[Material for this task — start]
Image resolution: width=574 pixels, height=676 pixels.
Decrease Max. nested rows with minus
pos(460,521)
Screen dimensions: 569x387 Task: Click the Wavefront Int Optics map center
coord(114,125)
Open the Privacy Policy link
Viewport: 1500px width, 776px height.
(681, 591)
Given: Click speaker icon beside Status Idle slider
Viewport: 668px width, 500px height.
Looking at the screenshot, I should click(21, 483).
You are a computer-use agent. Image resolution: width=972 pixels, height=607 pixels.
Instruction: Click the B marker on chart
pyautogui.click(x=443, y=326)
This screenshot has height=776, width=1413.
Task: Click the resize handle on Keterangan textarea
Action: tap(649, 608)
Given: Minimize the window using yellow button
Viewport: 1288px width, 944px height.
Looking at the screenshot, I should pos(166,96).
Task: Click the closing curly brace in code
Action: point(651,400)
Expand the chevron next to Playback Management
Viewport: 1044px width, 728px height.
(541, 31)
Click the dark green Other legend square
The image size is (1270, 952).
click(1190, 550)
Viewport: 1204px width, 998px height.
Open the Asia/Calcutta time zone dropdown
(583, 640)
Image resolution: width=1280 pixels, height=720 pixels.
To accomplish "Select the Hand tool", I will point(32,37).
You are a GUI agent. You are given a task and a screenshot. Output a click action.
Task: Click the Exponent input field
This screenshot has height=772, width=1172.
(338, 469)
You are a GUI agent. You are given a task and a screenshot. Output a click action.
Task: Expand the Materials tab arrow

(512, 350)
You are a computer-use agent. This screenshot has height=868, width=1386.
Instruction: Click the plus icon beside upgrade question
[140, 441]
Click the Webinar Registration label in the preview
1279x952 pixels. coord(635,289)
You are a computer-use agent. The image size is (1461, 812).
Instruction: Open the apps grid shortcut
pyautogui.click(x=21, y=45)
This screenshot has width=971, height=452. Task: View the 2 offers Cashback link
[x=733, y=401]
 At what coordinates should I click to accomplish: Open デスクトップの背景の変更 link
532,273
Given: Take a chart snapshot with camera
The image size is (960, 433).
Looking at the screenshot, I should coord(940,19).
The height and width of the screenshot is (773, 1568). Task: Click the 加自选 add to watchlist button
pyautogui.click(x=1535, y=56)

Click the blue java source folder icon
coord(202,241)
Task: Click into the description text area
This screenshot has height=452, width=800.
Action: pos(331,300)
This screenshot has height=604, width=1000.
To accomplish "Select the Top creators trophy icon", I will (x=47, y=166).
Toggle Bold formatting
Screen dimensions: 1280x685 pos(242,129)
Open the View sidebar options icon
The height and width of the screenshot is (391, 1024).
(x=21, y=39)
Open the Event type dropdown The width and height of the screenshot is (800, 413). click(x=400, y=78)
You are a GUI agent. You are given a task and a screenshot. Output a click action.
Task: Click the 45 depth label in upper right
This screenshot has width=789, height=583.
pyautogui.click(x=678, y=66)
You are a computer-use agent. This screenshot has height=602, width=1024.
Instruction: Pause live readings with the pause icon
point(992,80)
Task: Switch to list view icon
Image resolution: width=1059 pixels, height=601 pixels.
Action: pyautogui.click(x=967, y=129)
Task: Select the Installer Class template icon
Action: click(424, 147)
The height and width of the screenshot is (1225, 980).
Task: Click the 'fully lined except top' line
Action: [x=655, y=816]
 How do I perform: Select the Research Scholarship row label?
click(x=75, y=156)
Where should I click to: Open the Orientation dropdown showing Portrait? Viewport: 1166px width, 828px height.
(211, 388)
[Material for this task — finish]
» **Work item**: Which lines above run from the one containing "Open the Event" down to the one containing "has height=602, width=1024."? Repeat exactly those, both ends included, and nothing else.

» **Finished task**:
Open the Event type dropdown The width and height of the screenshot is (800, 413). click(x=400, y=78)
You are a GUI agent. You are given a task and a screenshot. Output a click action.
Task: Click the 45 depth label in upper right
This screenshot has width=789, height=583.
pyautogui.click(x=678, y=66)
You are a computer-use agent. This screenshot has height=602, width=1024.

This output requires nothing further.